My dad was patient enough to
teach me a lesson I will never forget. He patiently waited until my summer
ended, and when I was back in school, one day he came to me and said, “I don’t owe you anything!”
”That’s right,” I said proudly, “I didn’t work for
you this week.”
”Where’s all your money?” he asked.
“Saved,” I answered, yet, I knew I had spent most of it.
”You burned your work,” he said.
”I
said I saved it,” I
answered arrogantly.
”You worked all summer long, for what? To buy a few things and save some
cash? I don’t owe you anything; you burned your work!” he said.

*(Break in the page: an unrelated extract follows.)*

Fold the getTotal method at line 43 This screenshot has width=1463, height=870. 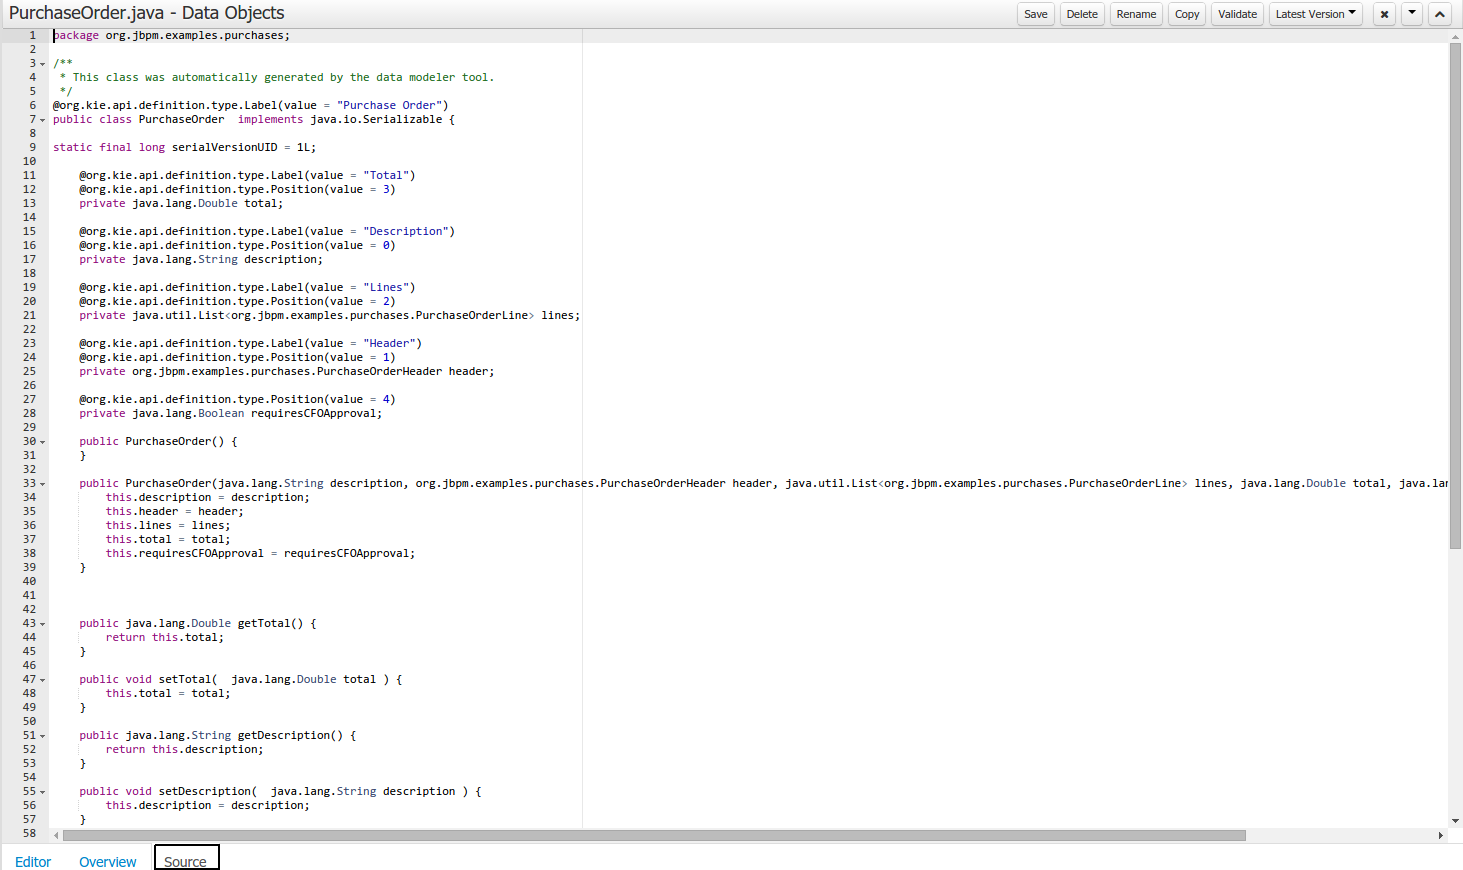point(40,622)
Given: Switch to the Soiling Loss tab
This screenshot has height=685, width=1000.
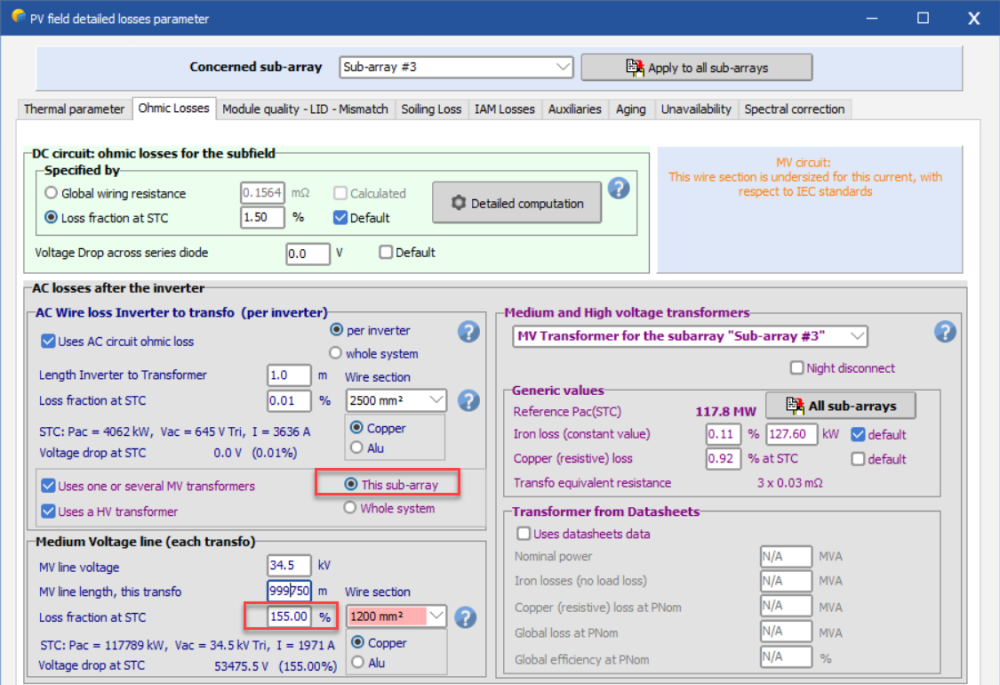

”What do you mean?” I asked confused.
”Hector, never forget this, you can ‘burn your work,’ or you can ‘compound your work.’”
“Compound?” I asked.
I remember I was working on a
puzzle. He said pointing to it, “How
many days have you been putting this puzzle together?”
“About two weeks,” I answered.
”Two weeks?” he asked.
”Yes, every day I find a few pieces, I put them in the right spot and
continue the next day.”
”What if every Friday I came in here and destroyed your progress?”
”Why would you do that!” I asked angrily.
”That’s what I did each Friday that you got paid! Yes, you accumulated work from Monday to
Friday, but, your paycheck
eliminated all your accumulated work and you went back to zero!”
”Yes, you owed me!” I said.
”But you didn’t build anything!”
”Well, I made some money!” I answered.
”But every Monday, you started back from ZERO, just like if I came here
every Friday, paid you and destroyed your puzzle so that you had to start all
over again.”
Now,
to answer your question, what mindset has made you successful?
My dad
taught me early the mindset of investing my work building something, not to
“burn” my work where there’s no real compounding benefits.
I call it “compounding work,” or
the “snowball effect,” which is simply growing something continuously.
Today, everything I work for,
every working hour of every workday, I invest my time building or improving
something.
That’s how wealth is made. It’s
gained by growing something,
by compounding our daily efforts towards building an asset, not “burning” my efforts.